*Problem description*. Return every line in the entries below where the word "agent" shows up.

#### Source material

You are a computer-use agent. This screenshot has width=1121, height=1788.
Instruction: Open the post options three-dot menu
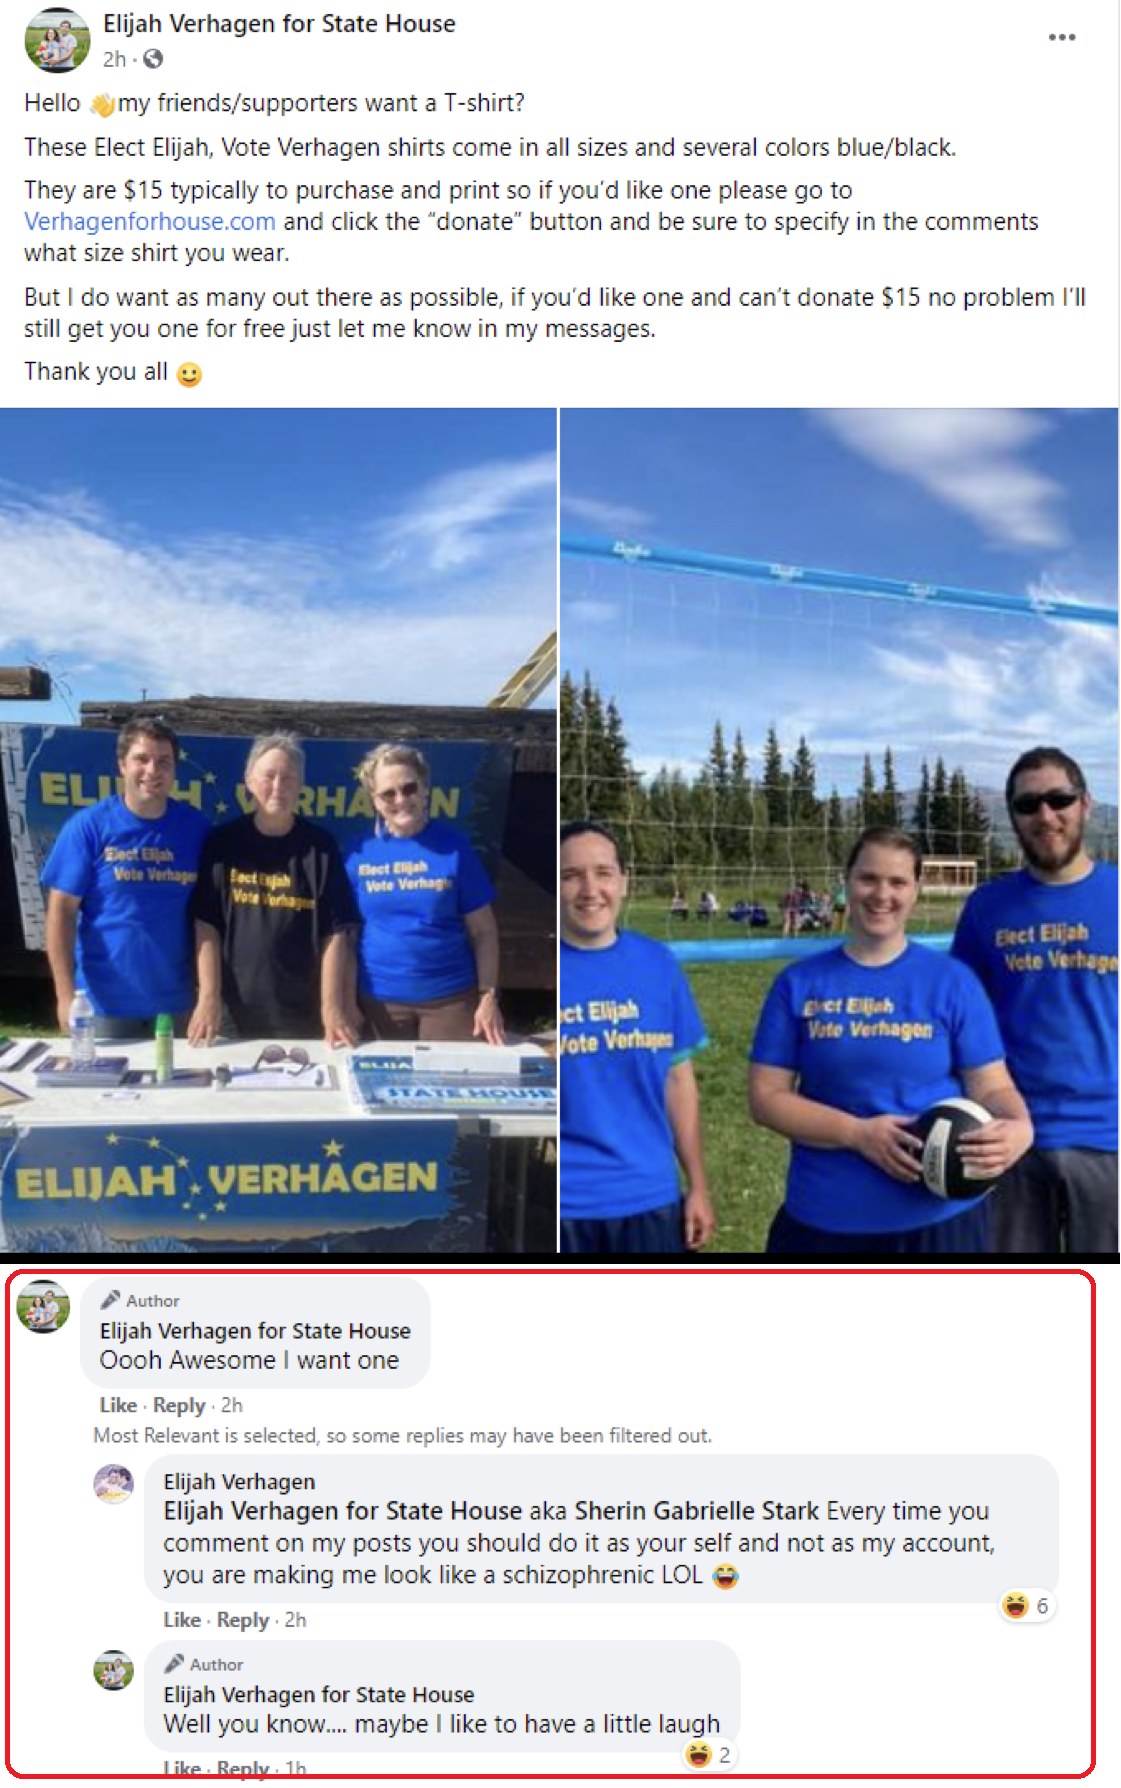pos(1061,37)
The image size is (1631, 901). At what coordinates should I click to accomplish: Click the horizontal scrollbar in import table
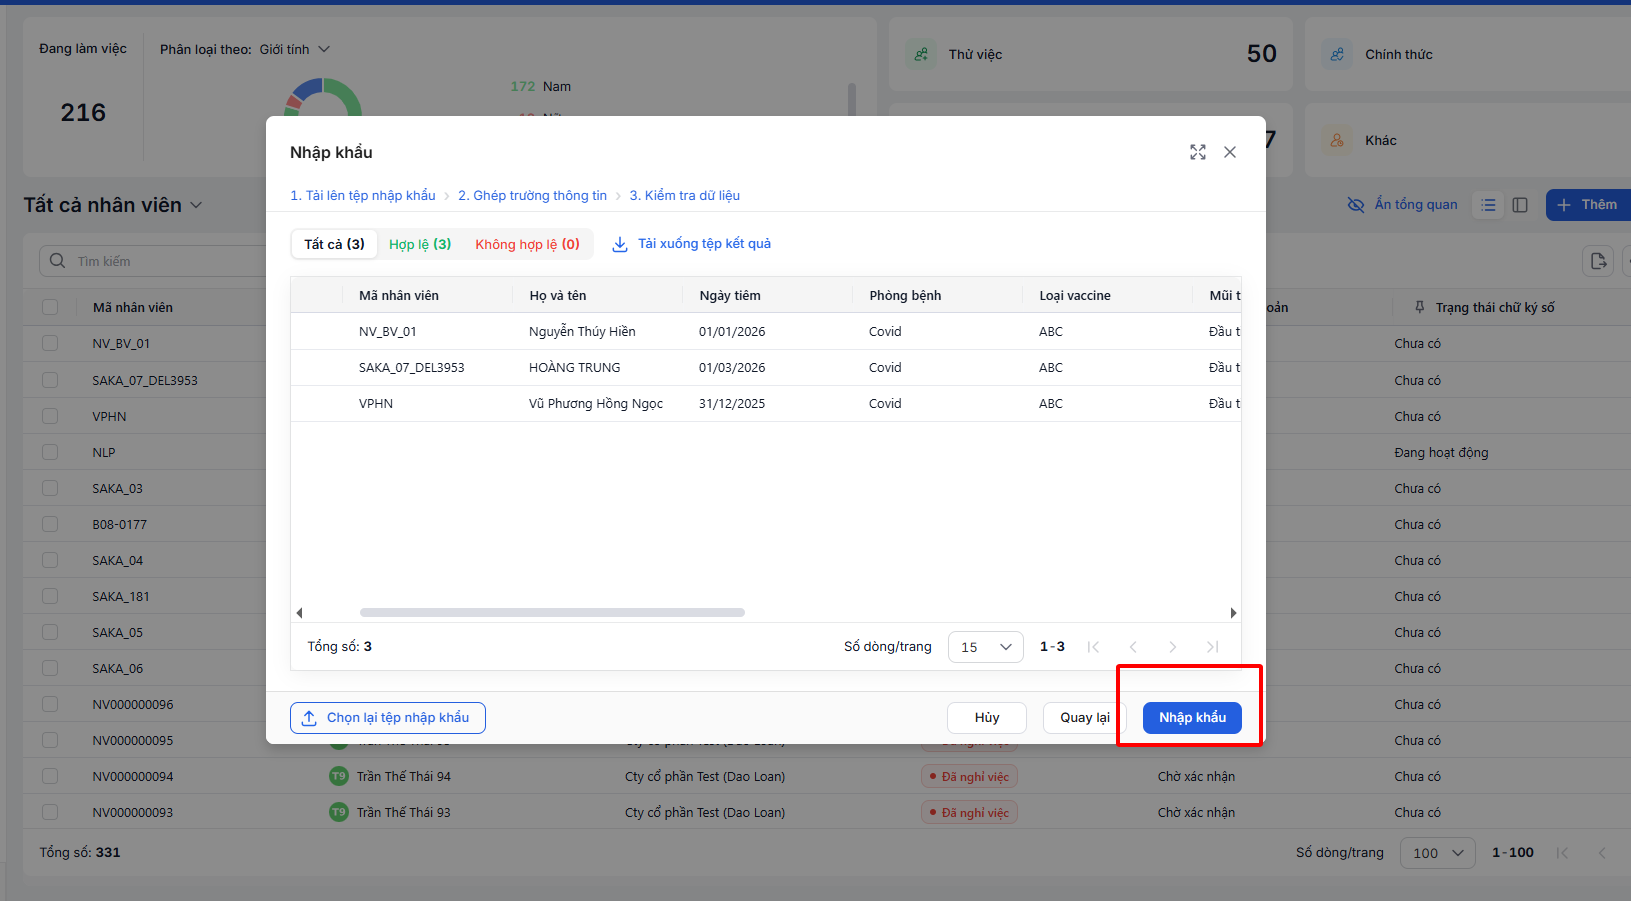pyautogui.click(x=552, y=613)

########
#### Source material

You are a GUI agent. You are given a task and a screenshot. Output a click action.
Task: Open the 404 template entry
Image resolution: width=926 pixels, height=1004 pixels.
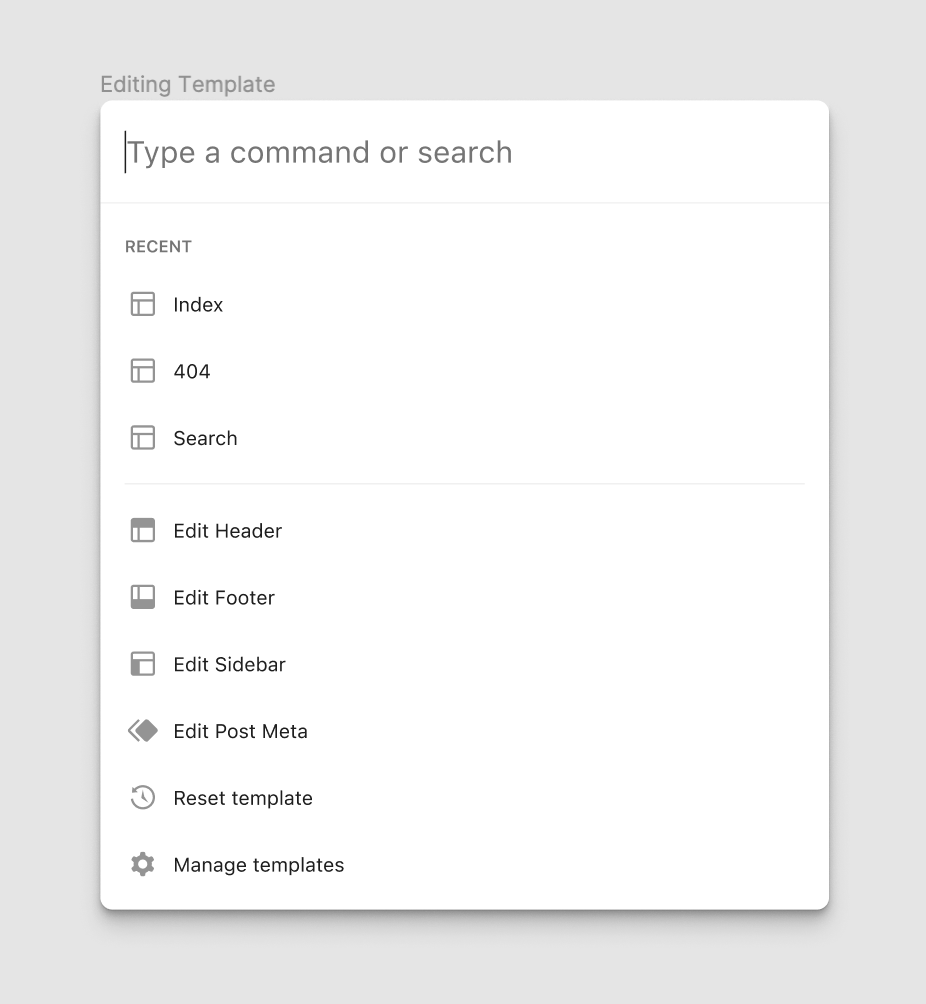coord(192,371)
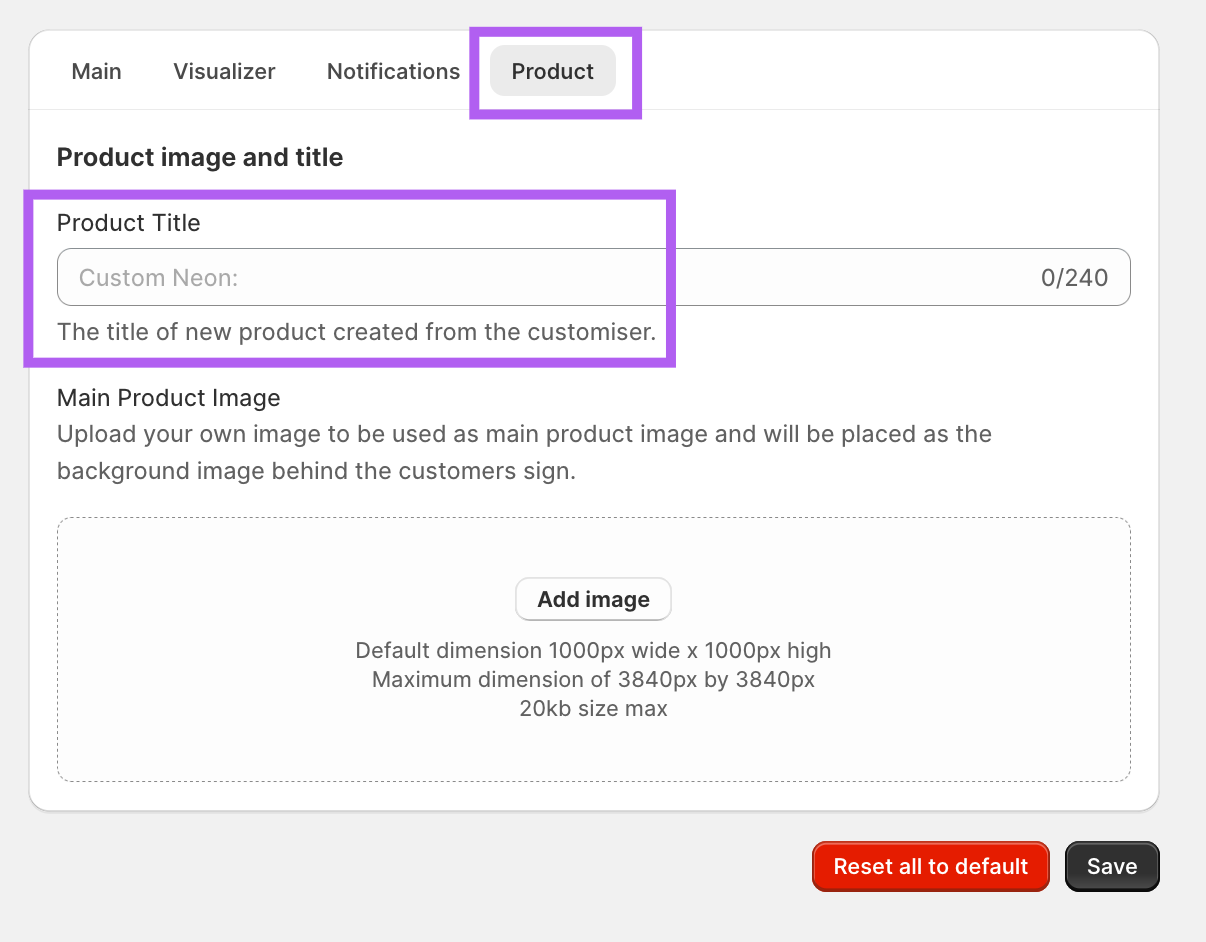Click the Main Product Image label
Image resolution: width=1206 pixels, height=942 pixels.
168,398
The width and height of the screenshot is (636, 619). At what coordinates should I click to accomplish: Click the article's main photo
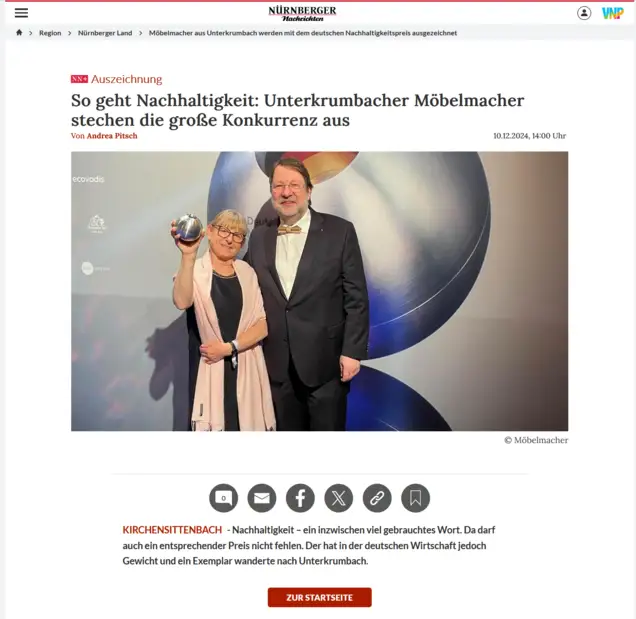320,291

########
#### Source material

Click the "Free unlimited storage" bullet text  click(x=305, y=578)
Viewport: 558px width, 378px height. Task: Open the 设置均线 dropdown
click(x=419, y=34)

########

*Solution to the exercise*.
You are a computer-use agent. This screenshot has width=1121, height=1788.
You are a GUI agent. You are given a task and a screenshot. Output a click action.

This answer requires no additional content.